知らなかった。
モーリーン・フォレスターが亡くなっていたそうである。わが新聞各紙は訃報を伝えなかったらしく、今しがたHMVのサイトで読んだ。
数々のマーラーの名唱で名高いカナダのコントラルト歌手、モーリン・フォレスターさんが6月16日、トロントで亡くなられました。心よりご冥福をお祈りいたします。
たったこれだけだ。不世出のコントラルトで1970年の大阪万博時(モントリオール響ソロイスト)と1978年(トロント響ソロイスト)の二度も来日を果たしているのに、日本の音楽メディアは些か礼を失していないか。仕方無いので英国の
ガーディアン紙のオービチュアリーをざっと訳して引く。
高名なカナダの歌手モーリーン・フォレスターが死去した。亨年七十九。当代屈指のコントラルトとして知られる。ブルーノ・ワルターが1957年カーネギー・ホールで恩師マーラーの「復活」交響曲を指揮したとき独唱者に抜擢され、そのニューヨーク・フィル公演の成功を機に多くの主導的な指揮者たちと共演を重ねた。ワルターらからカスリーン・フェリアの再来と称賛され、マーラーに秀でていたが、オペラやオラトリオにも出演、更にブロードウェイ・ミュージカルの舞台も踏んだ。
フランス語を母語としてモントリオールに生まれ、自らの言によれば、スコットランドとアイルランドの血を引く貧しい中産階級の両親のもとに育った。四人兄弟の末っ子で家計を助けるため十三歳で退学、秘書として働く傍ら、自費で声楽のレッスンに通い、サリー・マーティン、フランク・ロウ、バーナード・ディアマントに師事。

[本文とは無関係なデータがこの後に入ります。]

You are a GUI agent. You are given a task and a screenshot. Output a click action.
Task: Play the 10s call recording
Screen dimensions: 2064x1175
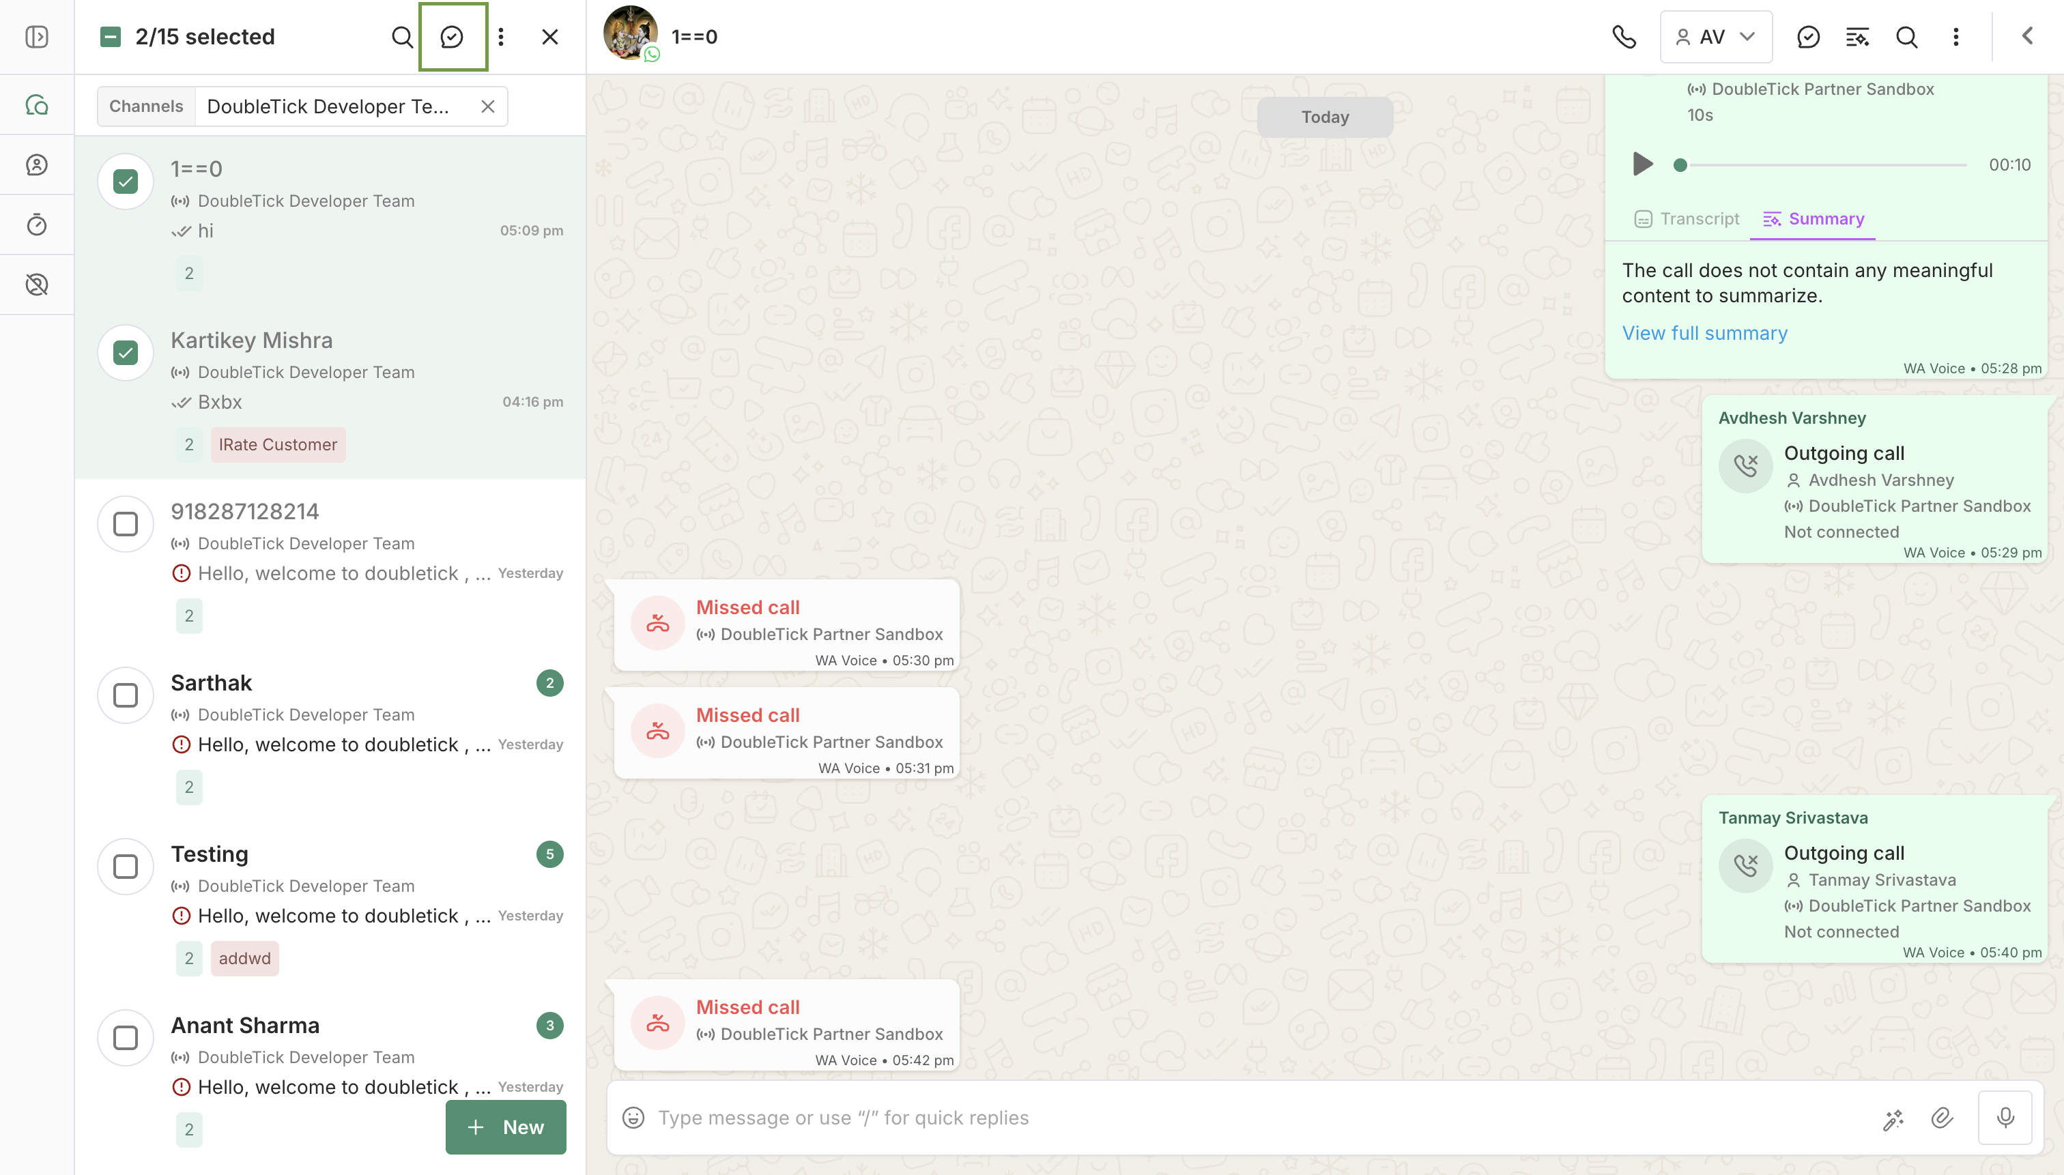1642,165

1953年モントリオールでコンサート・デビュー、国内と欧州を巡演したのち1956年ニューヨークのタウン・ホールに出演、その直後ワルターに見出された。
当初は演奏会を主としたが、やがてオペラにも進出、舞台でかなりの名声を博した。グルックの『オルフェオとエウリディーチェ』のオルフェオ(トロント、1961)、リンカン・センターにおけるヘンデルの『ジューリオ・チェーザレ』のコルネリア(ニューヨーク・シティ・オペラ、1966)、『ラインの黄金』のエルダ(メト、1975)、『スペードの女王』の伯爵夫人(スカラ座、1990)のほか、『ヘンゼルとグレーテル』の魔女、ミュージカル『回転木馬』のネティ・ファウラーなども当たり役とした。[…]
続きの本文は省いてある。